- Opening Delimiter -

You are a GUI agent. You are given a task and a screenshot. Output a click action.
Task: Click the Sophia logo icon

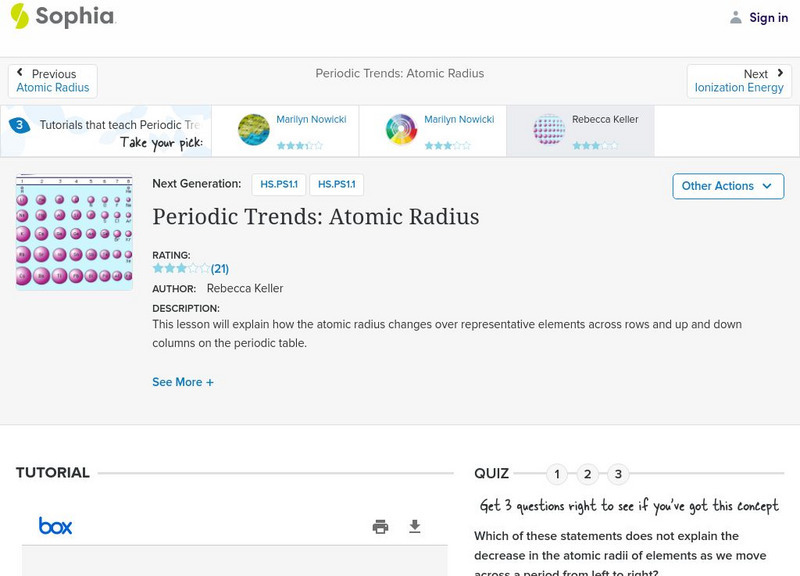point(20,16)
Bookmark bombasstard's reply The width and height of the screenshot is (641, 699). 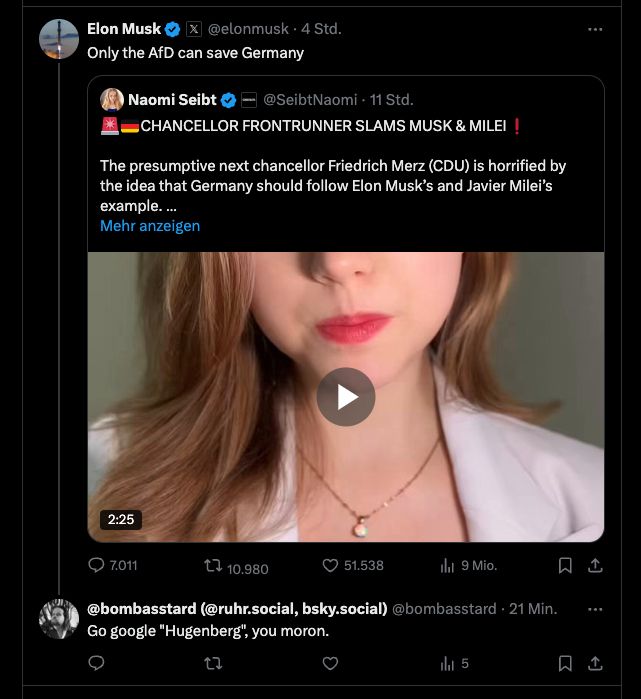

- Closing Delimiter -
- Opening Delimiter -

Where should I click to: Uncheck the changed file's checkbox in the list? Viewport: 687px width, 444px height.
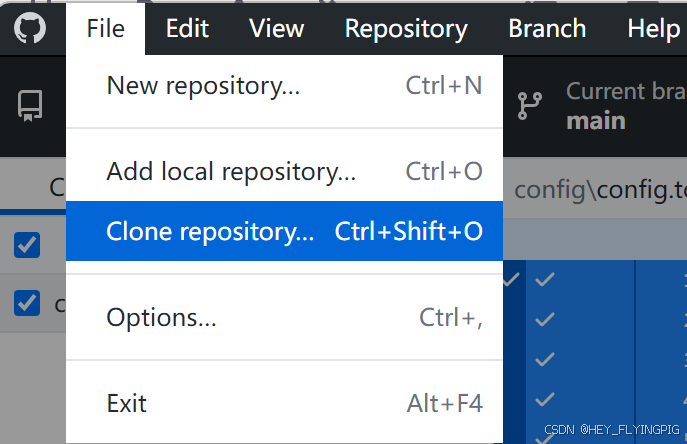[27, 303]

- Closing Delimiter -
- Opening Delimiter -

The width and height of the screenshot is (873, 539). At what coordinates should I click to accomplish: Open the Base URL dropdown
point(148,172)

- Closing Delimiter -

__About this task__. Take only the lines above from the one that has "You are a GUI" through the one that has "Bookmark bombasstard's reply" and reproduce them exactly, omitting any pictures.

__Expected output__.
You are a GUI agent. You are given a task and a screenshot. Output a click action.
Task: Click the Sophia logo icon

point(20,16)
Bookmark bombasstard's reply The width and height of the screenshot is (641, 699). 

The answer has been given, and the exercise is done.